Rows showing where the targets appear

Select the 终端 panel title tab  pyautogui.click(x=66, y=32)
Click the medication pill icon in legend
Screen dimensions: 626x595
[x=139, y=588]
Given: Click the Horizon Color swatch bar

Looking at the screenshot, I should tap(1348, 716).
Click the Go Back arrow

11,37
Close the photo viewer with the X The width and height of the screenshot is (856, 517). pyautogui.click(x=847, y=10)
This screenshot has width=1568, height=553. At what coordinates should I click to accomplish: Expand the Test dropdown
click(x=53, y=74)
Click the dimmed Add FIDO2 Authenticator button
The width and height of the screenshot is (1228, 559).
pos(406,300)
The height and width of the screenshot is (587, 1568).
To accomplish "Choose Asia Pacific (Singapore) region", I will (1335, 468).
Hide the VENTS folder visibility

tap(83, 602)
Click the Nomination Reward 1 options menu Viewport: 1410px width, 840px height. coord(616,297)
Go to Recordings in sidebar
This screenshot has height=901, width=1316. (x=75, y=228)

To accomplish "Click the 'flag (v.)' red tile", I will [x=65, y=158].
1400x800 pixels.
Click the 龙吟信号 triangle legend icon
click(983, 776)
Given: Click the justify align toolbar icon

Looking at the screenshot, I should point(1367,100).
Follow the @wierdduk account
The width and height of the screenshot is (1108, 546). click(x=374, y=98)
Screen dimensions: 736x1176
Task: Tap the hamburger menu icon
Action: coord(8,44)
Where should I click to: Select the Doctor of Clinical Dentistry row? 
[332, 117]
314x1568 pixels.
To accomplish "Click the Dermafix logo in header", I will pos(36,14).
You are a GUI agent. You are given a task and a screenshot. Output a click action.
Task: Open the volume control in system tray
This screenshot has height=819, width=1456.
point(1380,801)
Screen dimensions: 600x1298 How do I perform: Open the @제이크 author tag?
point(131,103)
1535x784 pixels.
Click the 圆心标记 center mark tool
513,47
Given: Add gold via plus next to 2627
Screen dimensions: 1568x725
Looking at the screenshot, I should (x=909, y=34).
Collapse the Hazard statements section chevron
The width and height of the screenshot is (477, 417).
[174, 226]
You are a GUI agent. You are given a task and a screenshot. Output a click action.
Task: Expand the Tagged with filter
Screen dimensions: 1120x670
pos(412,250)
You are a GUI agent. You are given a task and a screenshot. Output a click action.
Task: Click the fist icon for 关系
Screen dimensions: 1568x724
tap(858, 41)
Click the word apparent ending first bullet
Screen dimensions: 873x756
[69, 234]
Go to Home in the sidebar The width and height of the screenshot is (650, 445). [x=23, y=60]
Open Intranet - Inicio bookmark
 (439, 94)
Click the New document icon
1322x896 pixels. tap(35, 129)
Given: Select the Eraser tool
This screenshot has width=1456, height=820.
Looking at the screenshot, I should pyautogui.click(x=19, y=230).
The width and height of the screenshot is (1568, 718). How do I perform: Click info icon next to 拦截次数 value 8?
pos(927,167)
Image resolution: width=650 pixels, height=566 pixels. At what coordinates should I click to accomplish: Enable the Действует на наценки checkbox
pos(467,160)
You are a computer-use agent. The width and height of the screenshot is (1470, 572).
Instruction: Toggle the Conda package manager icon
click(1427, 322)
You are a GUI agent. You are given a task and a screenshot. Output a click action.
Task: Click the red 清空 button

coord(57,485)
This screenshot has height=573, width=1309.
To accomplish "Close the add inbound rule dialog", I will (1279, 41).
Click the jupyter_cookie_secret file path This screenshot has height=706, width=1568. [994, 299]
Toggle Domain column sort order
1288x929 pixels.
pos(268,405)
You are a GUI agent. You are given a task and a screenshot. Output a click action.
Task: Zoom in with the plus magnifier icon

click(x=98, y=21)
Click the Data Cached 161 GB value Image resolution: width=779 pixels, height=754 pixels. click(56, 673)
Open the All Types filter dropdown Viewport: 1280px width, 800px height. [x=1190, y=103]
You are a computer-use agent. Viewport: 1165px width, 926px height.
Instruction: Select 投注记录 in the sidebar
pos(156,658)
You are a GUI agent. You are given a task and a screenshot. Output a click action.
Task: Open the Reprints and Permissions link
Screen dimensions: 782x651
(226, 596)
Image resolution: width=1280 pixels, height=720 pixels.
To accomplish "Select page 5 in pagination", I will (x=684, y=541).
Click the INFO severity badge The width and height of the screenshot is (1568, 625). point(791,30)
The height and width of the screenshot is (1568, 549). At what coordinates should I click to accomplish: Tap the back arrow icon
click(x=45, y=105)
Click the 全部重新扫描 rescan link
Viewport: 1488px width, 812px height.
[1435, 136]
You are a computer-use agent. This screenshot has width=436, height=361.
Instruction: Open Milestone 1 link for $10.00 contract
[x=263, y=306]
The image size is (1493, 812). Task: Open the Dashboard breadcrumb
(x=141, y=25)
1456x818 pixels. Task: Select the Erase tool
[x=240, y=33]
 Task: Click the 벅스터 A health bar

* **WHAT YOU HAVE TO DO**
Reproduce every item above word for word, with each line unchanged.

* **TASK ANSWER**
Select the 终端 panel title tab  pyautogui.click(x=66, y=32)
Click the medication pill icon in legend
Screen dimensions: 626x595
[x=139, y=588]
Given: Click the Horizon Color swatch bar

Looking at the screenshot, I should tap(1348, 716).
Click the Go Back arrow

11,37
Close the photo viewer with the X The width and height of the screenshot is (856, 517). pyautogui.click(x=847, y=10)
This screenshot has width=1568, height=553. At what coordinates should I click to accomplish: Expand the Test dropdown
click(x=53, y=74)
Click the dimmed Add FIDO2 Authenticator button
The width and height of the screenshot is (1228, 559).
pos(406,300)
The height and width of the screenshot is (587, 1568).
To accomplish "Choose Asia Pacific (Singapore) region", I will (1335, 468).
Hide the VENTS folder visibility

tap(83, 602)
Click the Nomination Reward 1 options menu Viewport: 1410px width, 840px height. coord(616,297)
Go to Recordings in sidebar
This screenshot has height=901, width=1316. (x=75, y=228)

To accomplish "Click the 'flag (v.)' red tile", I will [x=65, y=158].
1400x800 pixels.
Click the 龙吟信号 triangle legend icon
click(983, 776)
Given: Click the justify align toolbar icon

Looking at the screenshot, I should point(1367,100).
Follow the @wierdduk account
The width and height of the screenshot is (1108, 546). click(x=374, y=98)
Screen dimensions: 736x1176
Task: Tap the hamburger menu icon
Action: coord(8,44)
Where should I click to: Select the Doctor of Clinical Dentistry row? 
[332, 117]
314x1568 pixels.
To accomplish "Click the Dermafix logo in header", I will pos(36,14).
You are a GUI agent. You are given a task and a screenshot. Output a click action.
Task: Open the volume control in system tray
This screenshot has height=819, width=1456.
point(1380,801)
Screen dimensions: 600x1298 How do I perform: Open the @제이크 author tag?
point(131,103)
1535x784 pixels.
Click the 圆心标记 center mark tool
513,47
Given: Add gold via plus next to 2627
Screen dimensions: 1568x725
Looking at the screenshot, I should (x=909, y=34).
Collapse the Hazard statements section chevron
The width and height of the screenshot is (477, 417).
[174, 226]
You are a GUI agent. You are given a task and a screenshot. Output a click action.
Task: Expand the Tagged with filter
Screen dimensions: 1120x670
pos(412,250)
You are a GUI agent. You are given a task and a screenshot. Output a click action.
Task: Click the fist icon for 关系
Screen dimensions: 1568x724
tap(858, 41)
Click the word apparent ending first bullet
Screen dimensions: 873x756
[69, 234]
Go to Home in the sidebar The width and height of the screenshot is (650, 445). [x=23, y=60]
Open Intranet - Inicio bookmark
 (439, 94)
Click the New document icon
1322x896 pixels. tap(35, 129)
Given: Select the Eraser tool
This screenshot has width=1456, height=820.
Looking at the screenshot, I should pyautogui.click(x=19, y=230).
The width and height of the screenshot is (1568, 718). How do I perform: Click info icon next to 拦截次数 value 8?
pos(927,167)
Image resolution: width=650 pixels, height=566 pixels. At what coordinates should I click to accomplish: Enable the Действует на наценки checkbox
pos(467,160)
You are a computer-use agent. The width and height of the screenshot is (1470, 572).
Instruction: Toggle the Conda package manager icon
click(1427, 322)
You are a GUI agent. You are given a task and a screenshot. Output a click action.
Task: Click the red 清空 button

coord(57,485)
This screenshot has height=573, width=1309.
To accomplish "Close the add inbound rule dialog", I will (1279, 41).
Click the jupyter_cookie_secret file path This screenshot has height=706, width=1568. [994, 299]
Toggle Domain column sort order
1288x929 pixels.
pos(268,405)
You are a GUI agent. You are given a task and a screenshot. Output a click action.
Task: Zoom in with the plus magnifier icon

click(x=98, y=21)
Click the Data Cached 161 GB value Image resolution: width=779 pixels, height=754 pixels. click(56, 673)
Open the All Types filter dropdown Viewport: 1280px width, 800px height. [x=1190, y=103]
You are a computer-use agent. Viewport: 1165px width, 926px height.
Instruction: Select 投注记录 in the sidebar
pos(156,658)
You are a GUI agent. You are given a task and a screenshot. Output a click action.
Task: Open the Reprints and Permissions link
Screen dimensions: 782x651
(226, 596)
Image resolution: width=1280 pixels, height=720 pixels.
To accomplish "Select page 5 in pagination", I will (x=684, y=541).
Click the INFO severity badge The width and height of the screenshot is (1568, 625). point(791,30)
The height and width of the screenshot is (1568, 549). At what coordinates should I click to accomplish: Tap the back arrow icon
click(x=45, y=105)
Click the 全部重新扫描 rescan link
Viewport: 1488px width, 812px height.
[1435, 136]
You are a computer-use agent. This screenshot has width=436, height=361.
Instruction: Open Milestone 1 link for $10.00 contract
[x=263, y=306]
The image size is (1493, 812). Task: Open the Dashboard breadcrumb
(x=141, y=25)
1456x818 pixels. Task: Select the Erase tool
[x=240, y=33]
 Task: Click the 벅스터 A health bar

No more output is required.